Screwed Server Checklist

Posted on Sat 28 April 2012 in Tech

My servers started getting unusably slow at peak hours lately and I decided, midst panic to vaguely attempt to document the various things I had to go through to narrow down the problem, anyway I'm sticking them up here so a) I don't lose the list and b) it might be of use to someone else. Some are obvious, some less so. I've already forgotten half of what I did to fix it, so here's the other half before I forget anything else.

Note:This is only meant to give you a pragmatic, last minute ditch attempt at diagnosing problems roughly. In essence, to give an idea of what to look for and dig when you come across signs of strangeness. I'm sure nagios, serverdensity, munin or whatever else can diagnose these things far quicker and better, so just assume we're far beyond clever solutions. It's essentially for the idiots like me who barely change any of their servers configuration to handle scaling at all well.

other handy tips I should be aware of, let me know here.

This is meant for a LAMP install(more specifically ubuntu), so may be slanted that way, but most of the tips should work depending on your distro of choice.

Processes

top/htop -> An obvious one, should be your first point of entry,

Memory

free -m -> Free ram, could there be a lot of IO to disk? Again, obvious.

Hard-Disk

df -h -> Another obvious one, is your disk full?

Network

sudo iftop -> This one requires installation on ubuntu but it's in apt so shouldn't be a big deal(unless of course your network is in fact screwed). Anyway, check those numbers, check your b/w restrictions, then do the math.

DNS

Does banging the servers ip into your local hosts file speed this up? If so, it could be a DNS issue.

MySQL

watch -n 1 mysqladmin  user=mysql_user  password=mysql_password processlist

-> This command will watch live mysql queries being executed. Noticing any crap queries running insanely long? This could be your issue.

And directly related to slow crap queries do you have an large tables that say might be causing a serious performance issue? Here's a mysql query to grab the largest tables on your server.

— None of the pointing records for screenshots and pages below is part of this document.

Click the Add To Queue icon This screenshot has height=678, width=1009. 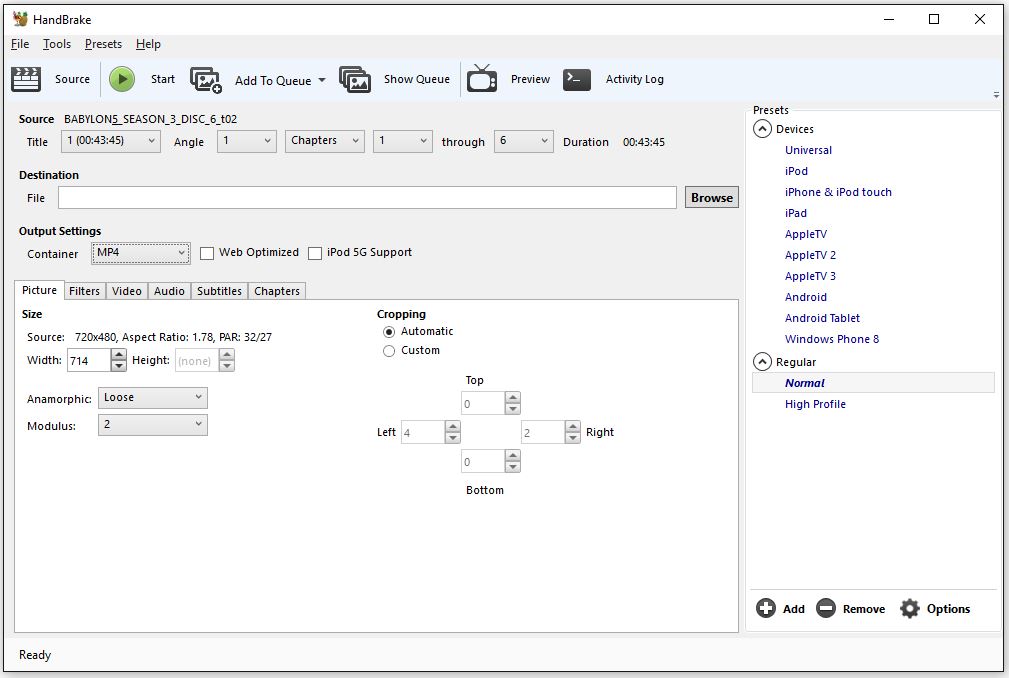(206, 80)
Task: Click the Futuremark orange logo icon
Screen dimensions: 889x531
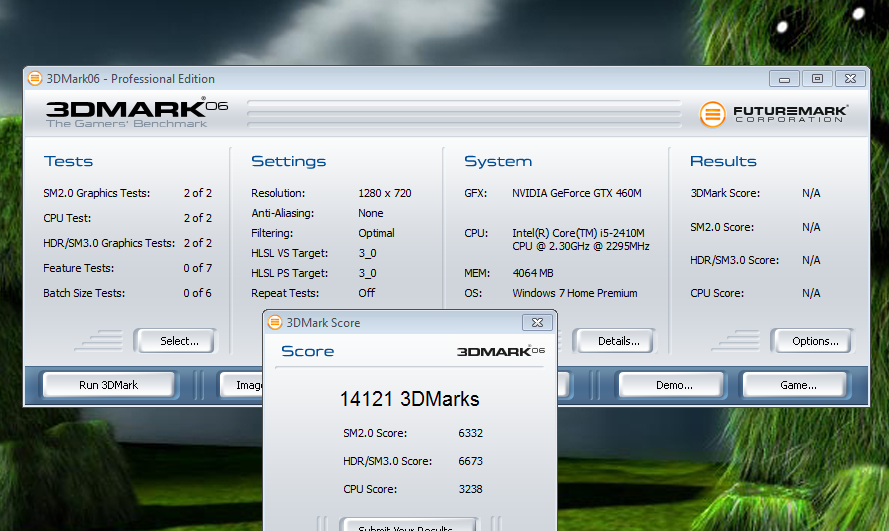Action: click(712, 114)
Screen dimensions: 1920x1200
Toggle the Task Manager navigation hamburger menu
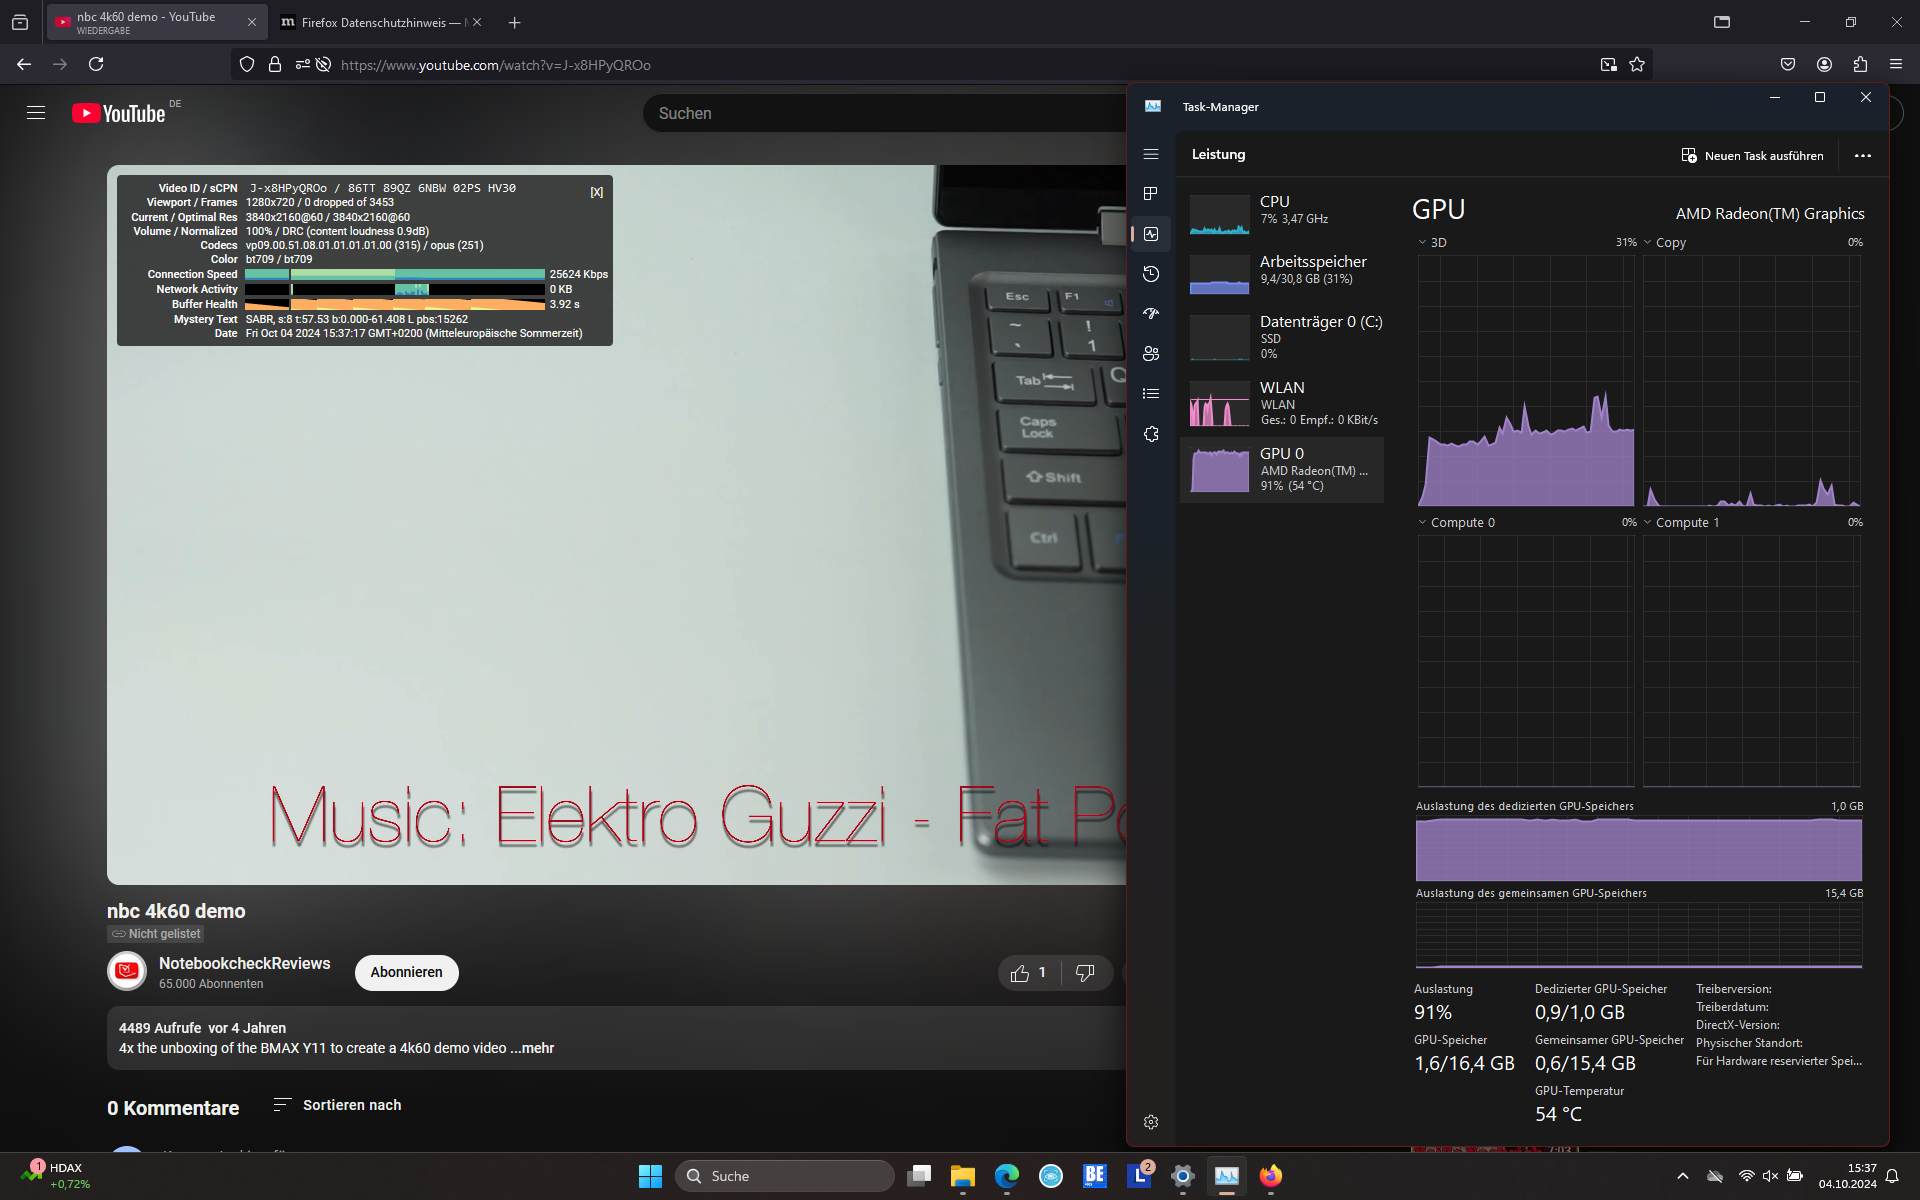pyautogui.click(x=1151, y=154)
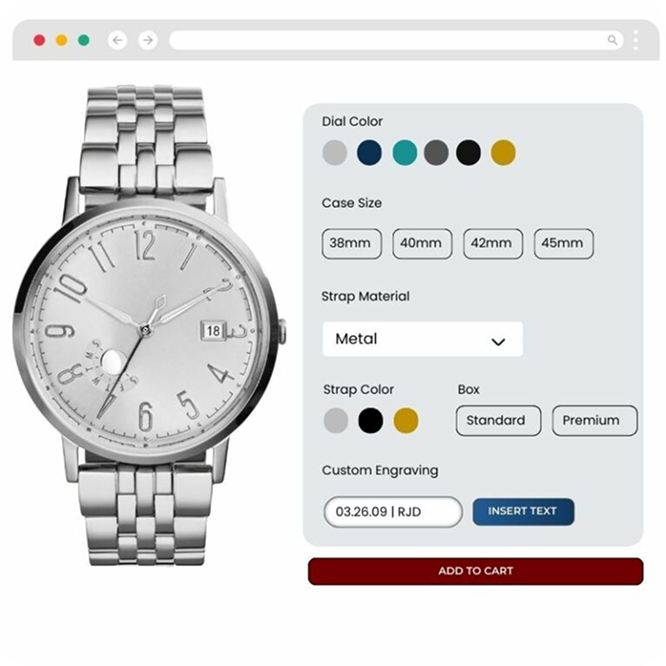
Task: Pick the navy blue dial color
Action: 370,152
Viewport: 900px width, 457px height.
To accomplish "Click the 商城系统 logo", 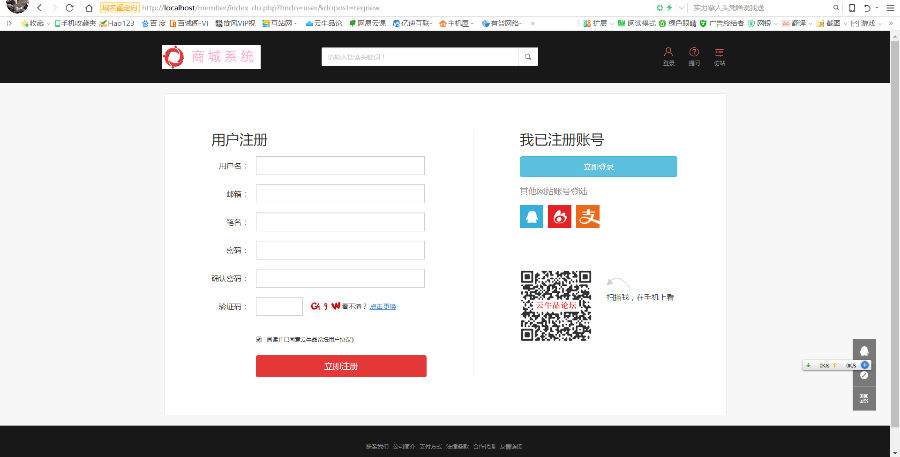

SELECT CONCAT(table_schema, '.', table_name), CONCAT(ROUND(table_rows / 1000000, 2), 'M') rows, CONCAT(ROUND(data_length / ( 1024 * 1024 * 1024 ), 2), 'G') DATA, CONCAT(ROUND(index_length / ( 1024 * 1024 * 1024 ), 2), 'G') idx, CONCAT(ROUND(( data_length + index_length ) / ( 1024 * 1024 * 1024 ), 2), 'G') total_size, ROUND(index_length / data_length, 2) idxfrac FROM information_schema.TABLES ORDER BY data_length + index_length DESC LIMIT 10;

Index your tables better or truncate crap you don't need.

Apache

ps ax | grep apache | wc -l

Let's assume you didn't change your ubuntu default apache configuration, if your MaxChild setting is at 150 and the value returned from the above command is stuck at over 150(wc will match the ps command too), then here's your problem. It may "look" like your network is slow but in fact it's apache being forced to queue requests.

Run ps aux | grep apache and see how much ram apache is taking on your server(you should see roughly what each concurrent connection is getting in terms of ram percentage). Do some math and see if you have the free ram to increase max childs, if you can, do so.

If not, reduce the keepalive value(essentially this isn't as scary as it sounds, quite a few major sites run without a keepalive value at all), but this entirely depends on your sites usage. Altering keepalive will lose you some speed, you're essentially cycling through the concurrent requests faster, so request 151 doesn't have to wait as long. But, you need to decide whether less speed for more people is better than speed with a hard concurrent limit.

You can also enable some of apache's new cleverer keepalive modules but again that goes beyond the scope of the post.